Now, all of this is pretty banal observation about the dynamics of internet discourse.

But what motivates me to grant it the name “forever discourse”, is when you’ve been around this block often enough, done the song and dance a hundred times, and you can feel it metastaticize. (Pun intended.)

Because if you’re truly astute, you want to be savvy. To get through to your interlocutor, you want to do everything you can to avoid triggering their pattern‍-​matching early, prompting a thought terminating cliche and dismissing you as just like every other unlikemind they’ve argued with before.

So at first, maybe it suffices to concede the weakest points first, and then offer a stronger argument. But not everyone dunking on the outgroup is actually ignorant of even those stronger arguments. Dunking a weak man simply makes for a punchier Poast than steelmanning.

So it isn’t enough to simply make the stronger argument‍ ‍—‍ just because it’s strong doesnt mean it’s never been disputed. Nonetheless, you’ve heard the counterarguments and have your own counter‍-​counterarguments.

So what do you do now? Guess your interlocutor’s rhetorical power level, and try to throw off their pattern matching by anticipating their level of counterarguments?

For me, one of the most embarrassing possibilities in a debate is to be caught rehashing a stale point. If I say something to which someone can respond “oh yeah, I’ve heard that one before”, it feels like an instant L. Mortifying.

And it hits all the harder if I was trying to be clever, trying to predict their opening moves, but they went with the Sicilian Defence instead of the Spanish Opening.

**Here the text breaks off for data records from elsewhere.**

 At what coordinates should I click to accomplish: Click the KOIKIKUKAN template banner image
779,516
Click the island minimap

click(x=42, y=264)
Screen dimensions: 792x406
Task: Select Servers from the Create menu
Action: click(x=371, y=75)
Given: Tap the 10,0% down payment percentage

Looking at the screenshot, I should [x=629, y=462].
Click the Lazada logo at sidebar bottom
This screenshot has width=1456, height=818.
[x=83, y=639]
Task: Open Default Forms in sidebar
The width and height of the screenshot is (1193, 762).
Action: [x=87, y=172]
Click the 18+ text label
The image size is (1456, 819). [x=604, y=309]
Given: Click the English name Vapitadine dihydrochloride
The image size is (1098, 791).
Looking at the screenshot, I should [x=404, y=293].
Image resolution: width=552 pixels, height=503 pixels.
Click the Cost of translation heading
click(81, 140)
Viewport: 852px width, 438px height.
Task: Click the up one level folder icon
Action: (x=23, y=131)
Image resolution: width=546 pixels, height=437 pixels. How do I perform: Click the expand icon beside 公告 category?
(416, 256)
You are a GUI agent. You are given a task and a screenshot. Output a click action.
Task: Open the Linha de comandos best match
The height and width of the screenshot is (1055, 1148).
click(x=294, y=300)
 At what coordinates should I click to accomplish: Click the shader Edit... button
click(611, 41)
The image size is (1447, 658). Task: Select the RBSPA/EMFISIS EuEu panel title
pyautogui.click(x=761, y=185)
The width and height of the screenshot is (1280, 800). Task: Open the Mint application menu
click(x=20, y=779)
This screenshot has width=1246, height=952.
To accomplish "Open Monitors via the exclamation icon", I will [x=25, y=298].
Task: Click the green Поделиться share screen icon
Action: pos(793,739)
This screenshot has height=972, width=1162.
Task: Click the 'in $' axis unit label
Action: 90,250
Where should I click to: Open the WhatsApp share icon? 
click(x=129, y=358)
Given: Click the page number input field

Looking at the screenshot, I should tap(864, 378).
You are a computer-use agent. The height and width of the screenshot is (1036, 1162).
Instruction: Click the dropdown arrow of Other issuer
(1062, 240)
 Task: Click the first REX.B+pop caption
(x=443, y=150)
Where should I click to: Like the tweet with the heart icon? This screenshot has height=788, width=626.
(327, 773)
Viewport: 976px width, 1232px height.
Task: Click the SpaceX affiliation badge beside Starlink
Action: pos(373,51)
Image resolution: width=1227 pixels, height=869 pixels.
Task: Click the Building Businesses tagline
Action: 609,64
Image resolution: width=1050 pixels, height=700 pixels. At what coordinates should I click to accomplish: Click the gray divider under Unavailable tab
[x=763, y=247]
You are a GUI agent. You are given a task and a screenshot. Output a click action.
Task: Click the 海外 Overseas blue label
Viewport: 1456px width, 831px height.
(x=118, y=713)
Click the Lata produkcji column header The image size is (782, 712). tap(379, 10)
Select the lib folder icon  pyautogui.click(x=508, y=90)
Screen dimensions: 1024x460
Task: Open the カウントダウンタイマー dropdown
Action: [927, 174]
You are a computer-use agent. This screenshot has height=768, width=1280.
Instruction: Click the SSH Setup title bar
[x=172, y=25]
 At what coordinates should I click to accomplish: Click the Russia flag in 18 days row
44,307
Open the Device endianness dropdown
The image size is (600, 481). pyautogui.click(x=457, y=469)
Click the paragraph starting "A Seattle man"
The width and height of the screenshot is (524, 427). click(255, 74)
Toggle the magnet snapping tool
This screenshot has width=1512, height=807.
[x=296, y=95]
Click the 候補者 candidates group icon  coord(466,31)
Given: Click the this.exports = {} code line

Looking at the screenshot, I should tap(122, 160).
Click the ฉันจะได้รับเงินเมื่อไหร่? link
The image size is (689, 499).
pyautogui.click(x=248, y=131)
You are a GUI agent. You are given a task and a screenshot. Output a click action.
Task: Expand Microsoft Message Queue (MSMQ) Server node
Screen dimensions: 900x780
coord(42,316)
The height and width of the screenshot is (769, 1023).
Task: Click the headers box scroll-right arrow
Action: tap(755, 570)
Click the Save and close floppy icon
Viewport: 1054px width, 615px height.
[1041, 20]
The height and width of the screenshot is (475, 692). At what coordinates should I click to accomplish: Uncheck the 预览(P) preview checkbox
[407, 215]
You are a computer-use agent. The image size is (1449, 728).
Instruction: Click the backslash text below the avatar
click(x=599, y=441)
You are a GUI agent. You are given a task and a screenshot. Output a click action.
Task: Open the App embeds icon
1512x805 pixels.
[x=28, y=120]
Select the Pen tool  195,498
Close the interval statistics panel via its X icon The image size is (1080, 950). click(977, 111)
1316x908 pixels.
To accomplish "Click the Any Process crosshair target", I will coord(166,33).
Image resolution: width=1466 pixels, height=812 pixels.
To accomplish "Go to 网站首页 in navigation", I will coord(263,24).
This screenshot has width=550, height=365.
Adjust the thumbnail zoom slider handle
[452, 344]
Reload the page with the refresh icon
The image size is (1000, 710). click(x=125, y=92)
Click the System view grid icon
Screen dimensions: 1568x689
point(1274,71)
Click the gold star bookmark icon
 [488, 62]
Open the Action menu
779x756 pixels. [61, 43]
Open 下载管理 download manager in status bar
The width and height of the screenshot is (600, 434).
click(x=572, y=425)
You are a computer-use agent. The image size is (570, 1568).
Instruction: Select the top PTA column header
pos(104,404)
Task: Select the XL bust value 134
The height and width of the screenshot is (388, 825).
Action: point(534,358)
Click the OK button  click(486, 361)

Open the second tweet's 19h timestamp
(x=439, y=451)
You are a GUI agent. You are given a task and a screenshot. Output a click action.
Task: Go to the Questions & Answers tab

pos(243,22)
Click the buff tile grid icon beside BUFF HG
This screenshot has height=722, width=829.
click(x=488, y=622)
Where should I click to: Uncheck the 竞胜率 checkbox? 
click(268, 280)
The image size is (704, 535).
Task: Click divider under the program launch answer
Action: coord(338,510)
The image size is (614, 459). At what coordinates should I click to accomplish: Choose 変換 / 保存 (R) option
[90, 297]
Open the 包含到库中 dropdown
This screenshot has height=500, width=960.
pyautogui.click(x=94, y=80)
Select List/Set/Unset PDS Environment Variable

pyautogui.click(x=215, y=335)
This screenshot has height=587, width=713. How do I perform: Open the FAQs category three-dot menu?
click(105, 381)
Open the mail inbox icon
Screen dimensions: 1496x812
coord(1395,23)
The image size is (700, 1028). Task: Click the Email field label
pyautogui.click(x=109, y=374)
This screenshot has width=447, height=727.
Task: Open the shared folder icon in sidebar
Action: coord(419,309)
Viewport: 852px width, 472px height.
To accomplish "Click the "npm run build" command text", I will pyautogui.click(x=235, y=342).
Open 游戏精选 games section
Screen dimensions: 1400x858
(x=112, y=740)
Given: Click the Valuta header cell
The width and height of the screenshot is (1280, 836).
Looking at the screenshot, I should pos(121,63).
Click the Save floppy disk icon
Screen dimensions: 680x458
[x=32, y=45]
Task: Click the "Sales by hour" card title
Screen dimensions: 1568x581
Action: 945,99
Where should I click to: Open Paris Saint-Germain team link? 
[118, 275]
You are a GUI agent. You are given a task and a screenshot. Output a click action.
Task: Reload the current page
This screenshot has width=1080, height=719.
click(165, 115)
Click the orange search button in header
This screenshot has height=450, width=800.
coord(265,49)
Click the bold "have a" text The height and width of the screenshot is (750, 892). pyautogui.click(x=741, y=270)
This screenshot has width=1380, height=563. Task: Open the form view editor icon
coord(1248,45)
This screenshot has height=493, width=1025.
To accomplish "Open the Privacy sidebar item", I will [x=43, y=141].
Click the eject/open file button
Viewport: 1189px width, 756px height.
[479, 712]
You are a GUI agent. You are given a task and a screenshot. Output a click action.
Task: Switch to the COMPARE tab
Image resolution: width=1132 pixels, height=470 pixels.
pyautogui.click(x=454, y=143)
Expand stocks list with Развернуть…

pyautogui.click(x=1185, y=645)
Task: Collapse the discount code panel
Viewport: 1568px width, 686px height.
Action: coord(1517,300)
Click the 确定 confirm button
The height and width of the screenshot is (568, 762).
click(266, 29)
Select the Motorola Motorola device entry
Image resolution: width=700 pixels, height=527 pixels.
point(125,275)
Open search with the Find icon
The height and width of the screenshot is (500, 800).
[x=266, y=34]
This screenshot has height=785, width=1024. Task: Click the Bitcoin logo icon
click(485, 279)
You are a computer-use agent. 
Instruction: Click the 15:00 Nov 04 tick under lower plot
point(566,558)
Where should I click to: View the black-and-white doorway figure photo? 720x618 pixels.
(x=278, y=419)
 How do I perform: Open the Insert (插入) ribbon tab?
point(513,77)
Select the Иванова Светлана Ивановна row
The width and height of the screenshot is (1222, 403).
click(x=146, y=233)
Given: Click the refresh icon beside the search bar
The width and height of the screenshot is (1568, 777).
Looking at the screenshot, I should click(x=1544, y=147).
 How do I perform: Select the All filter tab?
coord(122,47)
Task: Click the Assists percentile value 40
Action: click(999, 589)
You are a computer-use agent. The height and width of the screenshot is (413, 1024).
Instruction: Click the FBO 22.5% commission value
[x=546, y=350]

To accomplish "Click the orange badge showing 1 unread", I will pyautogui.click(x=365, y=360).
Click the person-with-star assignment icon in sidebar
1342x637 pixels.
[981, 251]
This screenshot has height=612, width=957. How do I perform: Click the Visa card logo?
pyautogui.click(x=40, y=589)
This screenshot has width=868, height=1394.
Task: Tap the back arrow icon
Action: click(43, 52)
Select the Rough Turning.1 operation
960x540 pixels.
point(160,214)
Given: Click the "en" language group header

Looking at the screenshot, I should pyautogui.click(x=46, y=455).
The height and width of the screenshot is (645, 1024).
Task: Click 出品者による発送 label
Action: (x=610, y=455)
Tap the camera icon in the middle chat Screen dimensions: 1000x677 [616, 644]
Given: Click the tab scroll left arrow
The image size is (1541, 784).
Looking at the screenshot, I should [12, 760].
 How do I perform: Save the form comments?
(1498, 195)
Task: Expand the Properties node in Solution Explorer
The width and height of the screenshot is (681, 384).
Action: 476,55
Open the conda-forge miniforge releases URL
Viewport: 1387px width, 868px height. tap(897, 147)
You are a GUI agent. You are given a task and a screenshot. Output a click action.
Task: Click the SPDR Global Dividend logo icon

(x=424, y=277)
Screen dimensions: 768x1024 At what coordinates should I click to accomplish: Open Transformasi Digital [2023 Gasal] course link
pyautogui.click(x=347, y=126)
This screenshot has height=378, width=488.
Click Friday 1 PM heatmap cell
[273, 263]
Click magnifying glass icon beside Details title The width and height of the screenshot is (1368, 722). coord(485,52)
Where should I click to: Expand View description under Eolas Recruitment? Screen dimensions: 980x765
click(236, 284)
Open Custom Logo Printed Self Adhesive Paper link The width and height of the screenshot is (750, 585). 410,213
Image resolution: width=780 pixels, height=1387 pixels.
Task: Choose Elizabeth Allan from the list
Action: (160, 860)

My fault for trying to sequence break the dialogue tree, but—

Doubling back, more concisely this time, the key feature of a forever discourse is just how many people are having it at any given time. A weak man gets halfway around the world before a strong man straps his boots; there will always be more “lucky 10k” people having their first brush with the object level discourse while you’re terminally at the meta‍-​meta‍-​meta level.

Put simply, the agony of the forever discourse is that common knowledge is impossible.

Is the person posting bait on your feed a level one discourse noob, or a level twenty discourse master? They might genuinely be that uninformed, or they might mostly agree with the dumb take, and they know if someone is fool enough to bite back with the a common counterargument, they’ve refined an even stronger counter‍-​counterargument and you’ll have egg on your face for underestimating them.

If you were in a small community, if there was a common forum or blog feed that everyone read, then you would have the common knowledge chain of “I know that you know that there’s a common counterargument to the claim you just made, so what new defense do you have to back it up?”

But when the discourse is slowly percolating throughout small pockets of community and five websites screenshotting each other like eternally reigniting ground fires…

What tool do we have to avoid rehashing the same argument for the next twenty years?

Anyway, I mentioned at the top that I think this is a distinct concept from a culture war. Culture wars share a lot of features in common with forever discourses, but there are a few significant differences. The big one is that culture wars inspire a lot sound and fury; they makes people mad and mind‍-​kill them, but another big one is that a lot of culture wars come down to teams sports and signalling. At its most intellectual, culture warriors disagree about core values and oughts.

And while you can get plenty worked up and drawn out in forever discourses, your position isn’t a core parts of your identity. (I hope!)

Part of why I finger lack of common knowledge as the integral thing to sustaining a forever discourse is that I genuinely think if you could sit everyone involved down in a room and bring them all up to speed on the reams of spilled ink over the years, taboo all the map‍-​disputes, and drill everything down to specific assertions, then most of a forever discourse would vanish in a puff of logic.

I’m a writer, and a lot of things people fight about in the world of writing advice and story criticism has the vibe of a forever discourse. Is worldbuilding good or bad? Should you use adverbs, show don’t tell, outline or improvise?